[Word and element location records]
++++
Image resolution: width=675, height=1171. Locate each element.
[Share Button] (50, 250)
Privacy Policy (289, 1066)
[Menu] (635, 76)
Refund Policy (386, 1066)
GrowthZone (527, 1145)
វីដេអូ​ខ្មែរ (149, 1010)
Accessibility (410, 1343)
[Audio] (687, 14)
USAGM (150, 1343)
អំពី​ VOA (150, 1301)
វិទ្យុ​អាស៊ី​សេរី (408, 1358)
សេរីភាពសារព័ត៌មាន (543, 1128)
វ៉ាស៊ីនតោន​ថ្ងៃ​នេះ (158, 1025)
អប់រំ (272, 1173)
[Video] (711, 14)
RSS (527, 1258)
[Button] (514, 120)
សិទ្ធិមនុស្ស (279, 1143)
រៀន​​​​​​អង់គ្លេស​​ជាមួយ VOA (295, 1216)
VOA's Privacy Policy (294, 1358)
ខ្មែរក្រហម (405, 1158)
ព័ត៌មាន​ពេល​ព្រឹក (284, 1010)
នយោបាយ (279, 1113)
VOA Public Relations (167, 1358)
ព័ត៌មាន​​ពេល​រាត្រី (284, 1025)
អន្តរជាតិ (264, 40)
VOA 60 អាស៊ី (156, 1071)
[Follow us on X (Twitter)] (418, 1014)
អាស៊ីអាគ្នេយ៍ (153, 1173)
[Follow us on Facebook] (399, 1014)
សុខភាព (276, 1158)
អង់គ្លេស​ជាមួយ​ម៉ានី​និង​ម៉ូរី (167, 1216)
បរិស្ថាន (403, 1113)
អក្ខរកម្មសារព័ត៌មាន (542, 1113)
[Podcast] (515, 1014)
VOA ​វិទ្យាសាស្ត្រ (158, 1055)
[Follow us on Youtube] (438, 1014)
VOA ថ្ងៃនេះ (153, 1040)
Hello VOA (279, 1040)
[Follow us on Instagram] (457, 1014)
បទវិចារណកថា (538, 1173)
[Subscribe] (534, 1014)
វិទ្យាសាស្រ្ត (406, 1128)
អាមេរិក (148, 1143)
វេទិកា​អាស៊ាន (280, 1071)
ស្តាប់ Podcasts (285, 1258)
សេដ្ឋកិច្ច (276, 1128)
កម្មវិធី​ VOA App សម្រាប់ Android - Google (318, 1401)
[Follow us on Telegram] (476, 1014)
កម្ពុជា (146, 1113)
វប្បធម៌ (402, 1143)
++++
**What the task requires**
Copy every line of the records above with no changes.

**Complete answer**
Image resolution: width=675, height=1171. Locate each element.
[Share Button] (50, 250)
Privacy Policy (289, 1066)
[Menu] (635, 76)
Refund Policy (386, 1066)
GrowthZone (527, 1145)
វីដេអូ​ខ្មែរ (149, 1010)
Accessibility (410, 1343)
[Audio] (687, 14)
USAGM (150, 1343)
អំពី​ VOA (150, 1301)
វិទ្យុ​អាស៊ី​សេរី (408, 1358)
សេរីភាពសារព័ត៌មាន (543, 1128)
វ៉ាស៊ីនតោន​ថ្ងៃ​នេះ (158, 1025)
អប់រំ (272, 1173)
[Video] (711, 14)
RSS (527, 1258)
[Button] (514, 120)
សិទ្ធិមនុស្ស (279, 1143)
រៀន​​​​​​អង់គ្លេស​​ជាមួយ VOA (295, 1216)
VOA's Privacy Policy (294, 1358)
ខ្មែរក្រហម (405, 1158)
ព័ត៌មាន​ពេល​ព្រឹក (284, 1010)
នយោបាយ (279, 1113)
VOA Public Relations (167, 1358)
ព័ត៌មាន​​ពេល​រាត្រី (284, 1025)
អន្តរជាតិ (264, 40)
VOA 60 អាស៊ី (156, 1071)
[Follow us on X (Twitter)] (418, 1014)
អាស៊ីអាគ្នេយ៍ (153, 1173)
[Follow us on Facebook] (399, 1014)
សុខភាព (276, 1158)
អង់គ្លេស​ជាមួយ​ម៉ានី​និង​ម៉ូរី (167, 1216)
បរិស្ថាន (403, 1113)
អក្ខរកម្មសារព័ត៌មាន (542, 1113)
[Podcast] (515, 1014)
VOA ​វិទ្យាសាស្ត្រ (158, 1055)
[Follow us on Youtube] (438, 1014)
VOA ថ្ងៃនេះ (153, 1040)
Hello VOA (279, 1040)
[Follow us on Instagram] (457, 1014)
បទវិចារណកថា (538, 1173)
[Subscribe] (534, 1014)
វិទ្យាសាស្រ្ត (406, 1128)
អាមេរិក (148, 1143)
វេទិកា​អាស៊ាន (280, 1071)
ស្តាប់ Podcasts (285, 1258)
សេដ្ឋកិច្ច (276, 1128)
កម្មវិធី​ VOA App សម្រាប់ Android - Google (318, 1401)
[Follow us on Telegram] (476, 1014)
កម្ពុជា (146, 1113)
វប្បធម៌ (402, 1143)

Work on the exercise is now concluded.